3. 1903: More letters of Charles Darwin, Vol 1, from a letter of 1860.
p. 144-145: “…do you really suppose that for instance Diatomaceae were created beautiful that man, after millions of generations, should admire them through the microscope? I should attribute most of such structures to quite unknown laws of growth;… When any structure is of use…, I can see with my prejudiced eyes no limit to the perfection of the coadaptations which could be effected by Natural Selection.”
4. 1903: More letters of Charles Darwin, Vol 1. Letter to A. Hyatt, prominent American neo-Lamarckian, dated 1872.
p. 343: “I should be inclined to attribute the character in both your cases to the laws of growth and descent, secondarily to Natural Selection. It has been an error on my part, and a misfortune to me, that I did not largely discuss what I mean by laws of growth at an early period in some of my books. I have said something on this head in two new chapters in the last edition of the Origin*.…Endless other changes of structure in successive species may, I believe be accounted for by various complex laws of growth. Now, any change of character thus induced with advancing years in the individual might easily be inherited at an earlier age than that at which it first supervened, and thus become characteristic of the mature species; or again, such changes would be apt to follow from variation, independently of inheritance, under proper conditions. Therefore I should expect that characters of this kind would often appear in later-formed species without the aid of Natural Selection, or with its aid if the characters were of any advantage.”
p. 344: “Before I had read your final remarks, I thought also that unfavourable conditions might cause through the law of growth, aided perhaps by reversion, degradation of character. No doubt many new laws remain to be discovered. Permit me to add that I have never been so foolish as to imagine that I have succeeded in doing more than to lay down some of the broad outlines of the origin of species.”
5. 1888: The Descent of Man and Selection in relation to sex. 2nd Edition.

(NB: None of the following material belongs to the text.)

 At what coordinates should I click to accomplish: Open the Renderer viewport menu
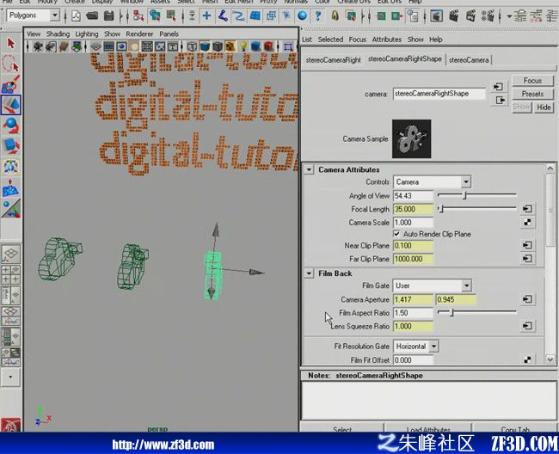pos(139,34)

p. 61: “… I now admit… that in the earlier editions of my ‘Origin of Species’ I perhaps attributed too much to the action of natural selection or the survival of the fittest. I have altered the fifth edition of the “Origin’ so as to confine my remarks to adaptive changes of structure; but I am convinced, from the light gained during even the last few years that very many structures which now appear to us useless, will hereafter be proved to be useful, and will therefore come within the range of natural selection.… I did not formerly consider sufficiently the existence of structures, which, as far as we can at present judge, are neither beneficial nor injurious and this I believe to be one of the greatest oversights as yet detected in my work. I may be permitted to say, as some excuse, that I had two distinct objects in view; firstly, to show that species had not been separately created, and secondly, that natural selection had been the chief agent of change, though largely aided by the inherited effects of habit, and slightly by the direct action of the surrounding conditions. I was not, however, able to annul the influence of my former belief, then almost universal, that each species had been purposely created; and this led to my tacit assumption that every detail of structure, excepting rudiments, was of some special, though unrecognised, service. Anyone with this assumption in his mind would naturally extend too far the action of natural selection, either during past or present times.”
* i.e. the 6th edition of 1872, in the new chapter entitled “Miscellaneous objections to the theory of Natural Selection”.